Les personnes vaccinées contre la grippe saisonnière pourraient avoir plus de risques d’être infectées par le virus de la grippe A (H1N1) selon des études canadiennes préliminaires.
Alors que la campagne de vaccination contre la grippe saisonnière a commencé en France le 25 septembre, il se pourrait que ce vaccin augmente le risque de contracter la grippe « porcine » A (H1N1) selon les résultats d’études préliminaires conduites au Canada.
L’Organisation mondiale de la santé et des pays comme la France tentent d’éviter que l’information s’ébruite. Ils craignent que le grand public, déjà très sensible à la question des vaccins, boude les campagnes déjà initiées.
Ces informations sont issues de quatre études canadiennes auxquelles participent environ 2 000 personnes. Les chercheurs ont trouvé que les personnes qui avaient reçu le vaccin contre la grippe saisonnière dans le passé étaient plus susceptibles d’être infectées par le virus H1N1. Une étude a été soumise pour publication. Ses principaux auteurs, le Dr Danuta Skowronski du Centre de contrôle des maladies de Colombie Britannique (Vancouver) et le Dr Gaston De Serres de l’université Laval (Québec) ont décliné toute interview.

Les Centres de contrôle et de prévention des maladies des Etats-Unis (CDC) ont fait le commentaire suivant par leur porte-parole Joe Kimby : « Il est difficile de parler d’une étude qui n’a pas été publiée, cependant il est important de noter que les scientifiques du CDC n’ont pas observé de phénomène similaire aux Etats-Unis. »
Le Dr Donald Low, responsable du département de microbiologie à l’Hôpital Mount Sinaï de Toronto (Ontario) reste réservé.

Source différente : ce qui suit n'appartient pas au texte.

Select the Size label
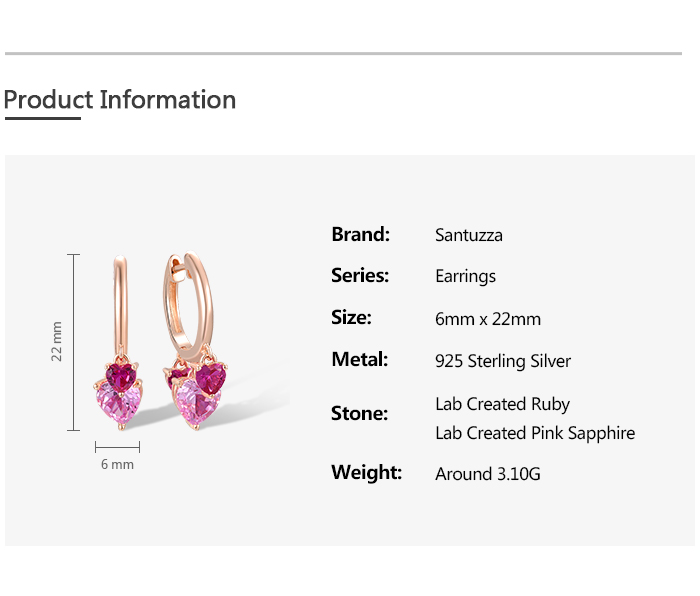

Selon lui, l’effet d’une exposition préalable augmentant par la suite le risque de maladie se voit dans quelques cas, comme celui de la dengue.
Au Québec, le calendrier sera inversé
Quoiqu’il en soit, cette découverte change la donne, en tout cas au Québec, où les autorités sanitaires avaient prévu de vacciner dans un premier temps contre la grippe saisonnière, puis contre la grippe A (H1N1). Le Dr Horacio Arruda directeur de la protection de la santé publique a présenté le nouveau calendrier le 25 septembre : il a été décidé d'inverser les campagnes de vaccination ; celle contre la grippe A (H1N1) débutera le 15 novembre, tandis que celle contre la grippe saisonnière est reportée à janvier 2010. Exception à cette règle : les populations à risque recevront le vaccin saisonnier en premier, avant le 15 novembre.
Dans les autres provinces et territoires canadiens, le débat se poursuit : faut-il raccourcir, retarder ou annuler la campagne de vaccination contre la grippe saisonnière en faveur de la vaccination de masse contre le virus H1N1 ?
« Le public aura du mal à digérer ça »
“Nous ne savons pas si ce vaccin contre la grippe saisonnière va interagir avec le vaccin contre la grippe A (H1N1), donc on est inquiet”, a déclaré le Dr. Michael Gardam, directeur de la prévention et du contrôle des maladies infectieuses à l'Agence de protection et de promotion de la santé de l’Ontario. Donald Low admet de con côté que ces informations risquent de saper la confiance de la population et son désir de se faire vacciner : « Il est clair que le public va avoir du mal à digérer ça » dit-il.
« Cette nouvelle ne me surprend pas », commente Sylvie Simon, auteur du livre
Vaccins, mensonges et propagande. « En théorie, lorsque les gens sont exposés aux bactéries ou virus, leur système immunitaire crée des anticorps qui facilitent l’entrée d’autres souches virales. En vérité, personne ne sait réellement ce qui se passe au niveau immunologique avec les vaccins », dit-elle.